Verona, emergenza case di riposo: “Stop all’aumento delle rette”

Case di riposo, SPi Cgil Verona: “Non si scarichi il problema della non autosufficienza sulle famiglie. Servono riforme”.

Continua la crisi delle case di riposo pubbliche di Verona, tra carenza di finanziamenti, aumenti delle rette e una mancata riforma regionale di una legge nazionale sulla non autosufficienza senza risorse. A farsi portavoce dell’ultima denuncia è Spi Cgil Verona, che dichiara: “Siamo difronte all’ennesimo grave, drammatico buco di programmazione: la società invecchia ma ce ne accorgiamo soltanto di fronte alle emergenze conclamate”.

“E quella correttamente indicata dalle Ipab, le case di riposo pubbliche, è soltanto la punta dell’iceberg di un fenomeno molto più pervasivo. Basti pensare che per ogni anziano ospite nei centri servizi (casa di riposo) ce ne sono almeno 5 accuditi a casa dalle famiglie, condannate ad inseguire gli evanescenti servizi delle Ulss e dei Comuni e ad appoggiarsi ad un esercito di assistenti famigliari (80 mila in Veneto)”, sottolinea Adriano Filice, segretario generale del sindacato.

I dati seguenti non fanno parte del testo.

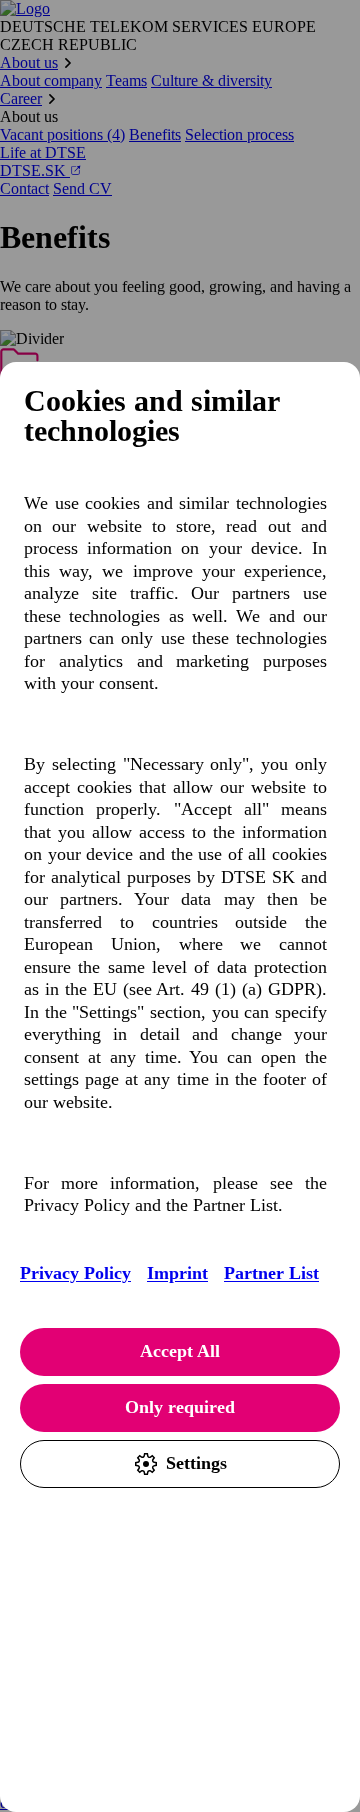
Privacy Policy (75, 1273)
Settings (196, 1463)
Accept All (180, 1351)
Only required (180, 1407)
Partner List (271, 1273)
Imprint (177, 1273)
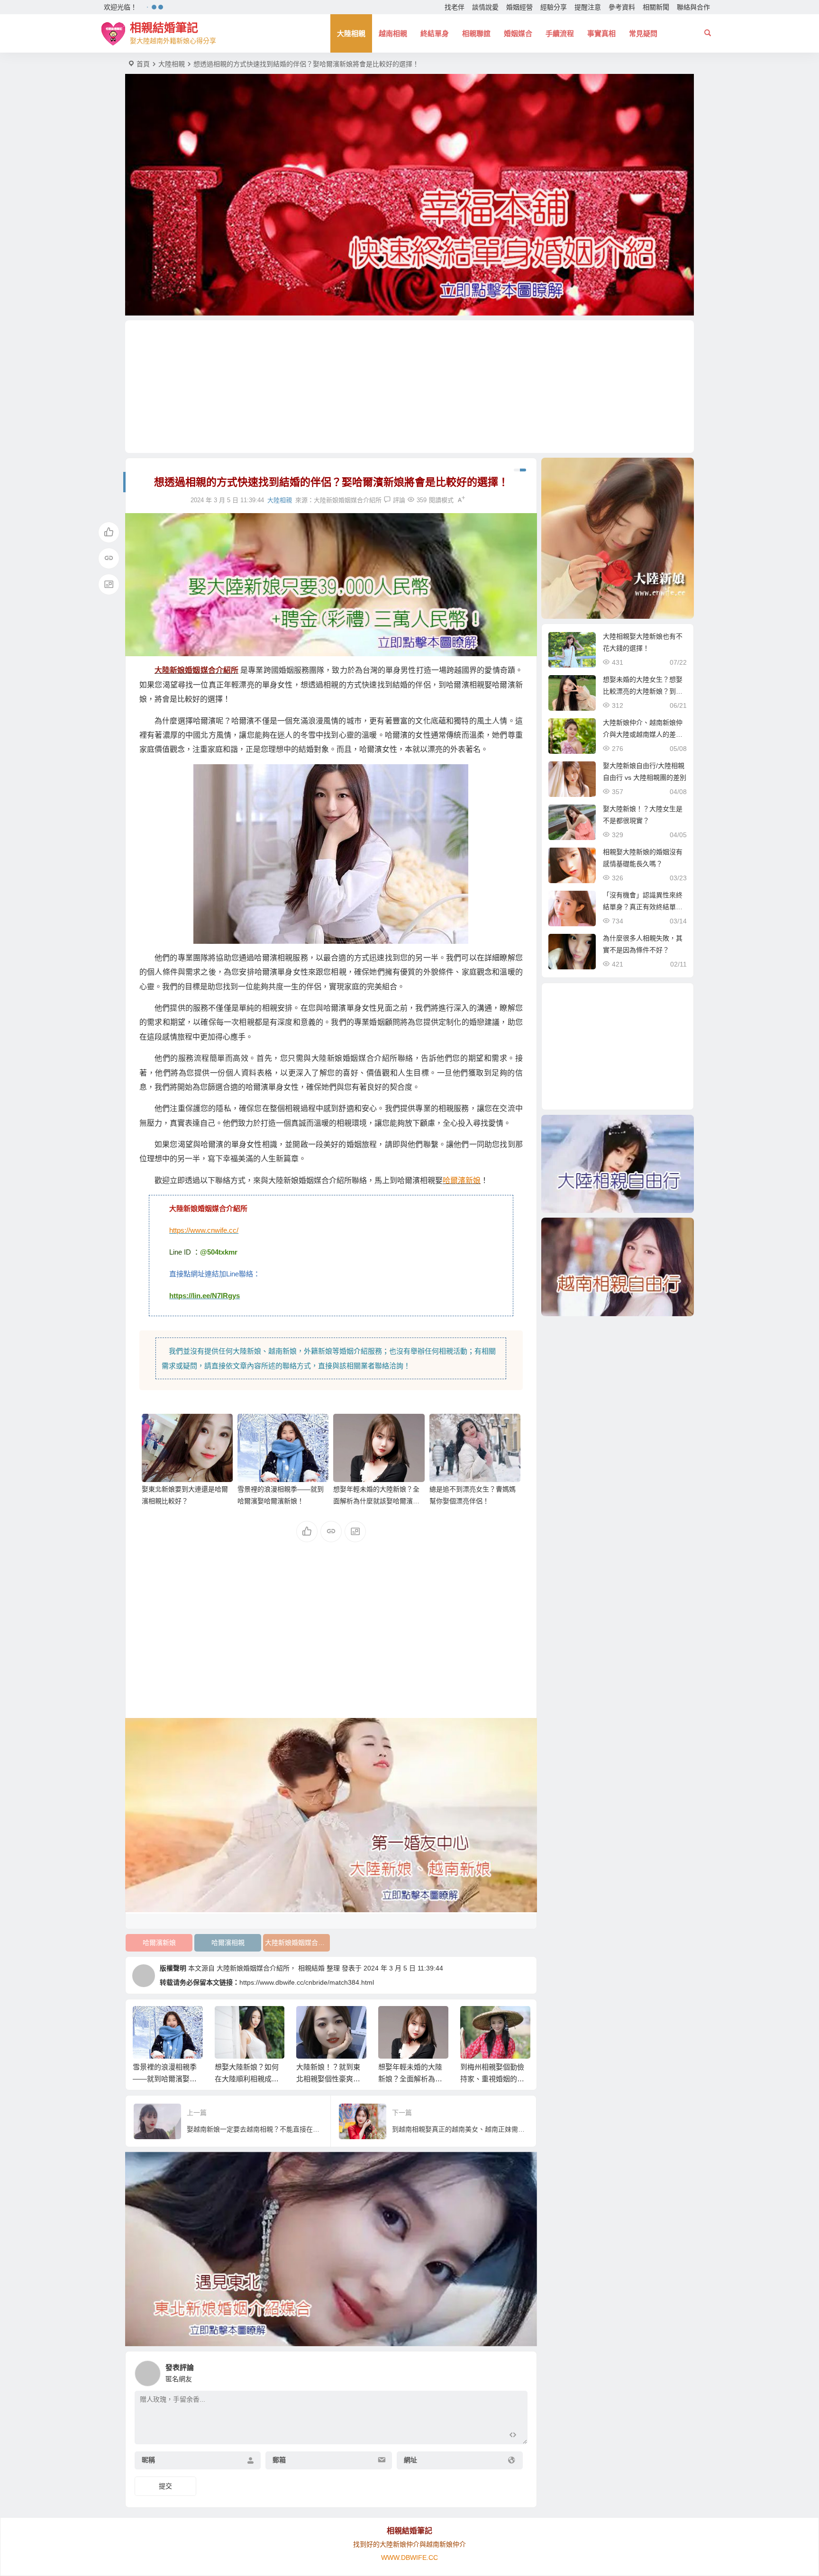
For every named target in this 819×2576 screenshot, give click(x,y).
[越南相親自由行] (617, 1267)
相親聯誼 (476, 33)
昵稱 (148, 2460)
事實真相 (601, 33)
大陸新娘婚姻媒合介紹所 (348, 500)
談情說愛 (485, 7)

“Si calcola infatti siano almeno 32.800 gli over 65enni non autosufficienti nella nostra provincia. Duecento mila in tutto il Veneto, pari a poco meno di un quinto della popolazione over 65 con punte del 20% tra gli ultra 85enni. Pertanto il tema va affrontato organicamente, a partire da una buona legge sulla non autosufficienza (a fine anno sono attesi i decreti attuativi del ddl approvato sul finire del governo Draghi, chiesta anche dall’Europa); realizzando una altrettanto buona riforma delle Ipab (il Veneto è rimasta l’unica Regione in Italia a non averlo ancora fatto); e rilanciando il servizio sanitario nazionale pubblico, che è la spina dorsale di qualsiasi intervento in campo socio-sanitario”.

“L’invecchiamento è un fenomeno della collettività”.

“I numeri hanno la testa dura, demoliscono la propaganda e sono destinati a risvegliare l’attenzione anche della politica più distratta: Verona presenta un indice di vecchiaia che al 1982 era del 79,8; nel 2020 è passato al 209,9 e le proiezioni danno al 306,1 nel 2030, vale a dire che che per ogni giovane under 14 ci saranno almeno 3 anziani over 65enni”.

“Per questo come Spi Cgil”, continua Filice, “diciamo che non è equo scaricare il problema della non autosufficienza sulle famiglie. L’invecchiamento è un fenomeno sociale, collettivo, e come tale va trattato. L’attuale assetto socio sanitario, spinto in direzione di una dimensione privatistica a causa di decenni di defininanziamento del sistema sanitario pubblico, non è assolutamente in grado di sostenerne impatto e conseguenze. Vanno fatte scelte chiare a livello di servizi pubblici altrimenti sarà il caos.

E per lo stesso identico motivo diciamo che è da evitare in ogni maniera un ulteriore aumento delle rette delle case di riposo. Gli aumenti già scattati tra le fine del 2022 e gli inizio del 2023 hanno messo in ginocchio le famiglie per le quale sta diventando insostenibile garantire l’assistenza dei propri cari in casa di riposo. La Regione deve aumentare le impegnative di cura, e se sta cercando un buon motivo per applicare a pieno l’addizionale Irpef, l’ha trovato”.